» **What to do**: The answer must consist of every line below that contains the word "Start".

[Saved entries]
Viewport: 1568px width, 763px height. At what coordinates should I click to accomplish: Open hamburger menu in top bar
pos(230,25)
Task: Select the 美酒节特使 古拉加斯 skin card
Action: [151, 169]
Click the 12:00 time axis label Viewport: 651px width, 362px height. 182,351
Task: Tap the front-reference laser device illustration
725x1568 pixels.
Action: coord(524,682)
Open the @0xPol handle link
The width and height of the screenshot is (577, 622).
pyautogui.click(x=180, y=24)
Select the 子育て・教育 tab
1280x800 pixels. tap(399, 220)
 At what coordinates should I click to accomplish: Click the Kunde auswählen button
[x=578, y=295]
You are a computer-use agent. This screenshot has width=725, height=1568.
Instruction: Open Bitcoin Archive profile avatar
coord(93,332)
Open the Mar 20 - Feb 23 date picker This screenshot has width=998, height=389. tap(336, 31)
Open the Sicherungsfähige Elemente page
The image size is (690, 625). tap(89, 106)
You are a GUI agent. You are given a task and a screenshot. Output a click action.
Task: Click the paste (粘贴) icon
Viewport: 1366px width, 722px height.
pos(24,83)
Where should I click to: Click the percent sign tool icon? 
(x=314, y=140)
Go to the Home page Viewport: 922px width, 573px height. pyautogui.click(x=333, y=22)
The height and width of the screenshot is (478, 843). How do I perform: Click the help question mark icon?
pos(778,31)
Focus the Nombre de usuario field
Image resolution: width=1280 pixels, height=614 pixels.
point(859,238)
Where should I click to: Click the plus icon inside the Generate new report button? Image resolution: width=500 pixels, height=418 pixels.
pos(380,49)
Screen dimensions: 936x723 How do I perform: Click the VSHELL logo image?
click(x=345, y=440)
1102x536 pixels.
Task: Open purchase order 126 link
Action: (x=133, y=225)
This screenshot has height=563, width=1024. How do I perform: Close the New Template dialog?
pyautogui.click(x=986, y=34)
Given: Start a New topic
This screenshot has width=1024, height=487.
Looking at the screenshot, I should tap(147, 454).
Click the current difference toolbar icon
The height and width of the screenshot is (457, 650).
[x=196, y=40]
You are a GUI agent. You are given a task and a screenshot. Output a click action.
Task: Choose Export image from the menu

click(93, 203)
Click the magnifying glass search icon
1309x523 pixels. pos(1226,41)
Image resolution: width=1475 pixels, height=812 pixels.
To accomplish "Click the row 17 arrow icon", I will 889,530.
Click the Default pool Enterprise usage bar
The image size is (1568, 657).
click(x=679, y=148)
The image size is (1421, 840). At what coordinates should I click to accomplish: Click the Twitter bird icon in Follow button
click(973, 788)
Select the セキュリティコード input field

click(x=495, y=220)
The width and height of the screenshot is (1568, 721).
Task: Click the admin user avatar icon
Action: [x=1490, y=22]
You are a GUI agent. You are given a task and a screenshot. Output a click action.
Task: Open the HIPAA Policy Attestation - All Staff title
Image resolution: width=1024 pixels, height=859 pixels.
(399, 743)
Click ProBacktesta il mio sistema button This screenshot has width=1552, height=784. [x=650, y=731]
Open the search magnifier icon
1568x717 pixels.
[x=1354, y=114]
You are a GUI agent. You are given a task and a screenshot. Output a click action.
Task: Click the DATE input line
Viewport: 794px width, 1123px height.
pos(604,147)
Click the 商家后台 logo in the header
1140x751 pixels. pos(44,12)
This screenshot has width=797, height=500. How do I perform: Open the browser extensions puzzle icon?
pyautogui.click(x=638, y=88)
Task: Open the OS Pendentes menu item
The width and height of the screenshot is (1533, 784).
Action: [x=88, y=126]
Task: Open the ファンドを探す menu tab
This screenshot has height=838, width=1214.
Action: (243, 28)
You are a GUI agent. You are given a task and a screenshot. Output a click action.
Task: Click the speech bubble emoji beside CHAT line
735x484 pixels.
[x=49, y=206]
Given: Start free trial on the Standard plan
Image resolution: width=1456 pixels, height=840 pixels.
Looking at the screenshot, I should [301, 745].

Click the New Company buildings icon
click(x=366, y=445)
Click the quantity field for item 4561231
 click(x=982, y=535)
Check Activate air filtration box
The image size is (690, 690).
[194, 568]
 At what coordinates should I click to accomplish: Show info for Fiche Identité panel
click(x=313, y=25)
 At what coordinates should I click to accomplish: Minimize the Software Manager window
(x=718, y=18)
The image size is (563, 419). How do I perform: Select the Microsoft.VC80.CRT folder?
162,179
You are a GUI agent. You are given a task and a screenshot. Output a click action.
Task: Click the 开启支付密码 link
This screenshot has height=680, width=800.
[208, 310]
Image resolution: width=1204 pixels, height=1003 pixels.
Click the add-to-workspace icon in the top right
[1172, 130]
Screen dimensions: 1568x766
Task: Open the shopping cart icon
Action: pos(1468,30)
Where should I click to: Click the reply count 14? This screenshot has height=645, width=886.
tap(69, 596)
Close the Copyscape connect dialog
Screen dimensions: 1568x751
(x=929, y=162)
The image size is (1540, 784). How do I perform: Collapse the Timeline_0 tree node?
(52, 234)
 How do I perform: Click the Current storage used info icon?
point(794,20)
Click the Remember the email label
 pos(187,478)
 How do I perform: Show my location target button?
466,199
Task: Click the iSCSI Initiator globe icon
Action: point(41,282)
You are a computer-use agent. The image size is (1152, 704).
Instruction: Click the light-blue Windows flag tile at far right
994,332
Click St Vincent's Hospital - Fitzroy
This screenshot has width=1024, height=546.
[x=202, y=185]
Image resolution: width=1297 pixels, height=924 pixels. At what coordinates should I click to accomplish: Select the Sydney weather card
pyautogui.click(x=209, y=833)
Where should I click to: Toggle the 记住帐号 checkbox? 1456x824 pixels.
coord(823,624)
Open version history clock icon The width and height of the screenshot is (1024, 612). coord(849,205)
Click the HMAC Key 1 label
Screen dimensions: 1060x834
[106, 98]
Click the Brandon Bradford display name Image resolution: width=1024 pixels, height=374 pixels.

» **Solution for this task**:
Given: Start a New topic
Given: Start free trial on the Standard plan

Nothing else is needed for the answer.